**Work task**
Return every line of the listing exactly as written.

**Exercise inputs**

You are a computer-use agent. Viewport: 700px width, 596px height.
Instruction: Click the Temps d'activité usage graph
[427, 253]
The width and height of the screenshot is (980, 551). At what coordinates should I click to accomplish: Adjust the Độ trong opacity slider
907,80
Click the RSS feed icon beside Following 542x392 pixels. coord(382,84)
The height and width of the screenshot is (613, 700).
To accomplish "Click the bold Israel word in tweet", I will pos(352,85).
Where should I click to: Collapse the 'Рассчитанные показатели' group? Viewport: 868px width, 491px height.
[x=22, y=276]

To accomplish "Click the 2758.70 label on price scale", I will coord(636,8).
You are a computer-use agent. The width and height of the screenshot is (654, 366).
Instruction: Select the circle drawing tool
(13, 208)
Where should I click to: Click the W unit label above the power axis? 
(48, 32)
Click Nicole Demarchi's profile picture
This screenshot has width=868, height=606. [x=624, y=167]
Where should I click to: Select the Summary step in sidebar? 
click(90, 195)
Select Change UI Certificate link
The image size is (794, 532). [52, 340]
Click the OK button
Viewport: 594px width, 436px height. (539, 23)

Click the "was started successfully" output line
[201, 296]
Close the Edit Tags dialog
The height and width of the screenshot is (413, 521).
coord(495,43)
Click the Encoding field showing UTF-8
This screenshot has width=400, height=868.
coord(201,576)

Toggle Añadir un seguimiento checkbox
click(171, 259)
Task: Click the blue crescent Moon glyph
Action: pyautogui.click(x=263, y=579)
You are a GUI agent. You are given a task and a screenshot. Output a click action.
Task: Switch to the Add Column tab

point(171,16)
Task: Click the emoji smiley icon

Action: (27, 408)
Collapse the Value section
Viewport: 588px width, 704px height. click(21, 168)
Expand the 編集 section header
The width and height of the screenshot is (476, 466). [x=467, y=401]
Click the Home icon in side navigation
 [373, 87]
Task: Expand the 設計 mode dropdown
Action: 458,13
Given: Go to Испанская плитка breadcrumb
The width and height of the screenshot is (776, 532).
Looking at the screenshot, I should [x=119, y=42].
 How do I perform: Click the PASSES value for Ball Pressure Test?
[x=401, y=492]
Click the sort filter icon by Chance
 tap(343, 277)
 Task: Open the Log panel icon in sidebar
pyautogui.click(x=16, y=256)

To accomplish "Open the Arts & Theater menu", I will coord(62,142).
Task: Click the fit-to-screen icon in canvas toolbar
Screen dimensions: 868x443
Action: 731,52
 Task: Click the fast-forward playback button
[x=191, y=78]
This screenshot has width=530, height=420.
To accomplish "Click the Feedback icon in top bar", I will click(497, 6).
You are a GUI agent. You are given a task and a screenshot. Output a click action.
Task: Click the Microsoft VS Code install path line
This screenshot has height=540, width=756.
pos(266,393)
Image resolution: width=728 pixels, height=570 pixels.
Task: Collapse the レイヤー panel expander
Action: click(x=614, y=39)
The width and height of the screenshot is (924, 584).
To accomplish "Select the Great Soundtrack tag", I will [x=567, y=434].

**Task output**
You are a computer-use agent. Viewport: 700px width, 596px height.
Instruction: Click the Temps d'activité usage graph
[427, 253]
The width and height of the screenshot is (980, 551). At what coordinates should I click to accomplish: Adjust the Độ trong opacity slider
907,80
Click the RSS feed icon beside Following 542x392 pixels. coord(382,84)
The height and width of the screenshot is (613, 700).
To accomplish "Click the bold Israel word in tweet", I will pos(352,85).
Where should I click to: Collapse the 'Рассчитанные показатели' group? Viewport: 868px width, 491px height.
[x=22, y=276]

To accomplish "Click the 2758.70 label on price scale", I will coord(636,8).
You are a computer-use agent. The width and height of the screenshot is (654, 366).
Instruction: Select the circle drawing tool
(13, 208)
Where should I click to: Click the W unit label above the power axis? 
(48, 32)
Click Nicole Demarchi's profile picture
This screenshot has width=868, height=606. [x=624, y=167]
Where should I click to: Select the Summary step in sidebar? 
click(90, 195)
Select Change UI Certificate link
The image size is (794, 532). [52, 340]
Click the OK button
Viewport: 594px width, 436px height. (539, 23)

Click the "was started successfully" output line
[201, 296]
Close the Edit Tags dialog
The height and width of the screenshot is (413, 521).
coord(495,43)
Click the Encoding field showing UTF-8
This screenshot has width=400, height=868.
coord(201,576)

Toggle Añadir un seguimiento checkbox
click(171, 259)
Task: Click the blue crescent Moon glyph
Action: pyautogui.click(x=263, y=579)
You are a GUI agent. You are given a task and a screenshot. Output a click action.
Task: Switch to the Add Column tab

point(171,16)
Task: Click the emoji smiley icon

Action: (27, 408)
Collapse the Value section
Viewport: 588px width, 704px height. click(21, 168)
Expand the 編集 section header
The width and height of the screenshot is (476, 466). [x=467, y=401]
Click the Home icon in side navigation
 [373, 87]
Task: Expand the 設計 mode dropdown
Action: 458,13
Given: Go to Испанская плитка breadcrumb
The width and height of the screenshot is (776, 532).
Looking at the screenshot, I should [x=119, y=42].
 How do I perform: Click the PASSES value for Ball Pressure Test?
[x=401, y=492]
Click the sort filter icon by Chance
 tap(343, 277)
 Task: Open the Log panel icon in sidebar
pyautogui.click(x=16, y=256)

To accomplish "Open the Arts & Theater menu", I will coord(62,142).
Task: Click the fit-to-screen icon in canvas toolbar
Screen dimensions: 868x443
Action: 731,52
 Task: Click the fast-forward playback button
[x=191, y=78]
This screenshot has width=530, height=420.
To accomplish "Click the Feedback icon in top bar", I will click(497, 6).
You are a GUI agent. You are given a task and a screenshot. Output a click action.
Task: Click the Microsoft VS Code install path line
This screenshot has height=540, width=756.
pos(266,393)
Image resolution: width=728 pixels, height=570 pixels.
Task: Collapse the レイヤー panel expander
Action: click(x=614, y=39)
The width and height of the screenshot is (924, 584).
To accomplish "Select the Great Soundtrack tag", I will [x=567, y=434].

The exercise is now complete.